The probe covers losses America’s biggest bank by assets disclosed in May caused by a trader in its London office, Bruno Iksil, who became known as the “London Whale” for his big bets with complex financial investments.
According to one source, subcommittee investigators questioned current and former Chase employees involved in the matter.
The subcommittee is chaired by Sen. Carl Levin (D-MI), who emerged as one of the most vocal critics of Wall Street in Congress after the 2008 financial crisis. A Levin spokesperson declined to comment on the matter.
But when the bank announced the trading losses in May, Levin said it 'made a very big and complicated bet that now has gone very wrong'.
Sources emphasized despite the wide net the subcommittee appears to be casting, its activity does not mean it will level any charges at the bank, hold formal hearings about the losses or issue any reports.
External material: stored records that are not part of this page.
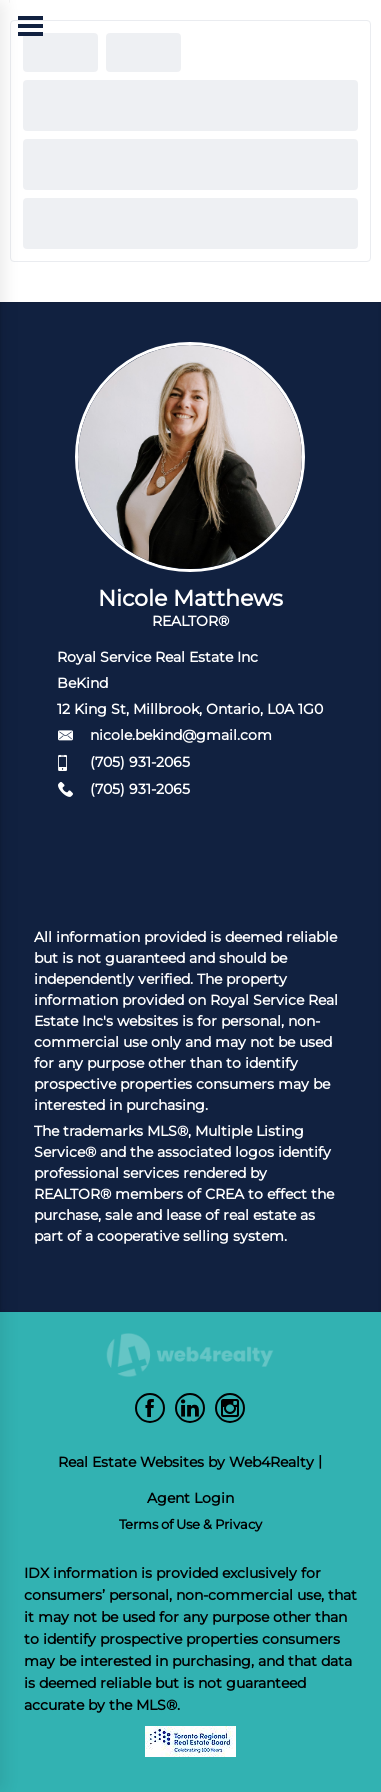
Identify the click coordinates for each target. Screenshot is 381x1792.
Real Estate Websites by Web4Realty (186, 1462)
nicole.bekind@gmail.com (181, 735)
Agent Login (190, 1498)
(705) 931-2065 (140, 762)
But if it does, that could mean more political troubles for Chase Chief Executive Officer Jamie Dimon, who billionaire investor Warren Buffet this week suggested could replace Timothy Geithner as Treasury Secretary in President Obama’s second term.
In June, Dimon testified twice to two other Congressional committees about the 'London Whale'. He emphasized the losses were absorbed by the bank’s own capital reserves and suffered by shareholders, not taxpayers.
In the wake of the controversy, Dimon reshuffled his management team and beefed up risk controls; several employees, including Iksil, left the company.
The Securities and Exchange Commission has been investigating whether Chase properly disclosed trading losses to investors.
That issue, as well a the bank’s internal controls, oversight of traders and other matters, could be among the subjects of the subcommittee’s probe.
A Chase spokesperson declined to comment on developments.
In a report and hearing in 2010, Levin and his subcommittee ripped into Goldman Sachs and its CEO, Lloyd Blankfein, for Goldman’s sales of questionable mortgage investments.